I received a copy from Netgalley.

 

I must admit I didn’t read the blurb properly on this book. It came through in a reader recommend thing from Netgalley on my email. I was at work at the time and just glanced it over, the premise was enough to peek my interest. So I put in a request. I didn’t actually read that it was a novel in verse.

 

I’m not a fan of novels in verse. I’ve never read one, the concept just holds no interest to me. While this was certainly a quick read, I read most of it during my lunch hour and finished it off at home, probably under two hours reading time in all. I can’t say I was blown away by the telling of a novel in verse. I find it distracting and annoying.

 

I can’t say I liked the story that much either. It’s a UK based novel, set in London.  I found the main character Jess very hard to have much sympathy for. Which makes me feel horrible because she comes from a really awful home situation. Very passive mother who has an absolute asshole of an abusive boyfriend who beats her and rules with an iron fist of fear and intimidation.

 

 It’s downright scary to read about. Especially must be awful for Jess who clearly loves her mum but can’t do anything about it.  Jess has a definite attitude problem and potty mouth, clearly puts a tough girl act on and has some bitchy tough girl friends. It’s not that I had no empathy for Jess, there were times when I felt terrible for what she was going through. Given her circumstances, her attitude is not at all surprising. But I just didn’t like her.

 

Jess finds herself arrested for shoplifting. Instead of juvenile detention she gets a community service sentence, clearing up trash in her local park.

 

The saving grace of this book was Nicu.

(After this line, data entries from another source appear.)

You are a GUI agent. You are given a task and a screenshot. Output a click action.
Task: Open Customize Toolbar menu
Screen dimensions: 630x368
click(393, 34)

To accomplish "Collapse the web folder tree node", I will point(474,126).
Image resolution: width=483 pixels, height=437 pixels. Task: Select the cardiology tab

I loved Nicu to pieces. He made reading this whole book worthwhile. Nicu’s family are Polish immigrants, looking to make money in the UK. They want to make some decent cash to take back home to their village to give Nicu a good start with a new wife, arranged by his parents and the parents of a girl from their village. Nicu gets no say in this. He has no interest in getting married at all.

 

He’s a decent boy, who in a stupid moment tried shop lifting and got caught. Because he’s an immigrant and because he doesn’t speak very good English, he gets caught and in trouble, but he’s given the same community service option given to Jess.  Nicu seems like a nice guy who generally tries to do the right thing. He just caved under pressure of a future he has no desire for and no options to really do something for himself. He made a bad decision and there were consequences for his action. Which he understands and takes responsibility for, by doing what is required of him. Unfortunately, this means attending English school too.

 

He meets Jess at the same community service programme. They have nothing to say to each other at first, but notice each other. And soon find ways of talking to each other. They also both go to the same school and of course notice each other there as well. Jess appears to be embarrassed to be seen talking to Nicu. Her friends are the popular kids, and they are bullies. Nicu suffers terrible bullying, and while Jess doesn’t take part in the name calling and pranks, she doesn’t exactly do anything to stop it either.

 

But Nicu has such a heart wrenching tone of voice, it’s solid and dependable, and as he struggles to cope with his situation he finds Jess to be his reason for going on. As far as he’s concerned the sun rises and sets on her. He’s completely infatuated. And she eventually starts to thaw, little pieces of her tough girl personality slipping aside as Nicu breaks through her layers of protection and starts to get to know a whole different side of Jess.

 

Of course given their respective parental situations, nothing is easy going. Jess’s friends don’t make I any easier, and neither do the boy bullies in their class. One bad decision leads to another and Nicu and Jess find themselves with a horrible choice to make.

 

While the novel certainly hit some rough emotional notes,

I didn’t really think much of the way it ended. While one character got a break, one didn’t. And…it just didn’t sit right with me, that one gets away clean and the other makes a huge sacrifice. They both should have got a new start.

(spoiler show)

 

I can’t say I will be reading another novel in verse any time soon. If either of the two authors wrote a contemporary YA that wasn’t in verse, I would be interested. This novel really didn’t work for me.

 

Thank you Netgalley and Bloomsbury Publishing Plc (UK & AUS) for approving my request to view the title.